### Action item
Pull out every line below that holds the word "with".

===== Task input =====

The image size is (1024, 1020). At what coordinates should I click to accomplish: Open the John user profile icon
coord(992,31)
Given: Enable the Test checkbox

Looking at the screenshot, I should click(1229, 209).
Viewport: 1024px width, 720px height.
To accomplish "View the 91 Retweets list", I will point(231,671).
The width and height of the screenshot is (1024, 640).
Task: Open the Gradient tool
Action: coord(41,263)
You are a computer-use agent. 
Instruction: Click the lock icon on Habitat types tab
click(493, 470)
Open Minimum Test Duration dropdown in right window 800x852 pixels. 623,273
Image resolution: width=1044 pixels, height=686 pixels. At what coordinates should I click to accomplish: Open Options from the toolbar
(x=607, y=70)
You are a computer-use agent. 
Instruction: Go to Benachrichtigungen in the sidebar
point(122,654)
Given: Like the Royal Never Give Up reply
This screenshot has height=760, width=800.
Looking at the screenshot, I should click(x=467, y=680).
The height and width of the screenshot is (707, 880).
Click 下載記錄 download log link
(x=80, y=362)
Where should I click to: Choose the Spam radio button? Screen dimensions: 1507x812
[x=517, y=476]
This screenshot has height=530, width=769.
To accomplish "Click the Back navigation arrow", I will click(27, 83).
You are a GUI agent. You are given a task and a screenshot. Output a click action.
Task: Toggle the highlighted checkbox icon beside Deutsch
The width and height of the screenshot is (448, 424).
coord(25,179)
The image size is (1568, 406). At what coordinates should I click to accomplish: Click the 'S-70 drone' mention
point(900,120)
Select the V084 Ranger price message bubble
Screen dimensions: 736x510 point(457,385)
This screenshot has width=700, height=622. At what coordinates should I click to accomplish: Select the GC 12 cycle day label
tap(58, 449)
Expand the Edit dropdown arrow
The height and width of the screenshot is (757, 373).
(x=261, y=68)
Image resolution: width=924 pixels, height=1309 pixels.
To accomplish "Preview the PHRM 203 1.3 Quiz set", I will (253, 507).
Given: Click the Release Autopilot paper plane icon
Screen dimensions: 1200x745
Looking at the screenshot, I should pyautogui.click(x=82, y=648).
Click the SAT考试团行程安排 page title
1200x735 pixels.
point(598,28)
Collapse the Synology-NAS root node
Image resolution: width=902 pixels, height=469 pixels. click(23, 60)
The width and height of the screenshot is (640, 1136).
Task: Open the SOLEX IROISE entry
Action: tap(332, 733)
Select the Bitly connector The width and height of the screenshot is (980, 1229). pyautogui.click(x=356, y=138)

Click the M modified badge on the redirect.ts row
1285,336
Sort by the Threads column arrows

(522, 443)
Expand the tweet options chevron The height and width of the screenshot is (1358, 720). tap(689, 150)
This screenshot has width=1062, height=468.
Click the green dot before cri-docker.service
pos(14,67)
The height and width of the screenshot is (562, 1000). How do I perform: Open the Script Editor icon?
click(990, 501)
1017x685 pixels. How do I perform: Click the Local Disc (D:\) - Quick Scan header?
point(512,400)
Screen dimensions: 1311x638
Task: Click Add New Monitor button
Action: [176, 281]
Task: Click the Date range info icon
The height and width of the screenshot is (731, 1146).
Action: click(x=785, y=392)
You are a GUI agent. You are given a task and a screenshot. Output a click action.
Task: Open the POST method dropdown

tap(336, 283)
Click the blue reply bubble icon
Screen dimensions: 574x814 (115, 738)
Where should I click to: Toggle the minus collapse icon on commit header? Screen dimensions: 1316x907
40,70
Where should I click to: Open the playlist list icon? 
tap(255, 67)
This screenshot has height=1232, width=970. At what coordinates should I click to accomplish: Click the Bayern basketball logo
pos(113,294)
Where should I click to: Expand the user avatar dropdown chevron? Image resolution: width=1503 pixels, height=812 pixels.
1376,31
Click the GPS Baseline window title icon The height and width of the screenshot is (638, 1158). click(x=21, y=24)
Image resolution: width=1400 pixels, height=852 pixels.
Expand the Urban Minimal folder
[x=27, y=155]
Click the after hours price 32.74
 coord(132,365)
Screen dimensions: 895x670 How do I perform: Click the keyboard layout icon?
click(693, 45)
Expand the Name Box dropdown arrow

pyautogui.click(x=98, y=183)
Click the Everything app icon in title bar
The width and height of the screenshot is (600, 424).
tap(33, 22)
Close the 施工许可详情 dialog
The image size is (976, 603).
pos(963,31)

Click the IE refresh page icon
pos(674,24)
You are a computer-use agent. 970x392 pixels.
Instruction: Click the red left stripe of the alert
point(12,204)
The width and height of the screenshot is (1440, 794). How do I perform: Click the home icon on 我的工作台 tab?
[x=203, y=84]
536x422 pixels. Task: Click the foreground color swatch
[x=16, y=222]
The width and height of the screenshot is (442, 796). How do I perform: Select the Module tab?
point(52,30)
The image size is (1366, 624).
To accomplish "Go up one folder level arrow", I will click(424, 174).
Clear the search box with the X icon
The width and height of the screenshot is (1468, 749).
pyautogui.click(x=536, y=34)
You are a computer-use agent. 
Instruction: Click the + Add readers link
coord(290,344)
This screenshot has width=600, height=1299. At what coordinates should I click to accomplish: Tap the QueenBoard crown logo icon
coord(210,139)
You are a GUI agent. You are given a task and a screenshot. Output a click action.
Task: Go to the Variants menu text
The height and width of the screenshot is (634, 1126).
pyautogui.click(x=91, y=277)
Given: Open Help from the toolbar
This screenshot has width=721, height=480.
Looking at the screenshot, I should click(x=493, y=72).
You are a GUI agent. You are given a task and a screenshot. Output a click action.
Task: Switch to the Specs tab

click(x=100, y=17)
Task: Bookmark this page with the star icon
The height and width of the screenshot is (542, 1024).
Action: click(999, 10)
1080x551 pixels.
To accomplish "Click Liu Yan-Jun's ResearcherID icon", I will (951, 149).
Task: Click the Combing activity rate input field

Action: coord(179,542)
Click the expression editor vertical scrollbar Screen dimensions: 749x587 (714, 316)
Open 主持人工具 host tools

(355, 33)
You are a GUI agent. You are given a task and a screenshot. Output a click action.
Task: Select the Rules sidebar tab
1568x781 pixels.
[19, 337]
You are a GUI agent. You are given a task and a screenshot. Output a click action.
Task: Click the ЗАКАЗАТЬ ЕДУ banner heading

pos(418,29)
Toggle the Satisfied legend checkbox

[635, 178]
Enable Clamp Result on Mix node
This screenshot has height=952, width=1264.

=====

### Response area
Clear the search box with the X icon
Task: Bookmark this page with the star icon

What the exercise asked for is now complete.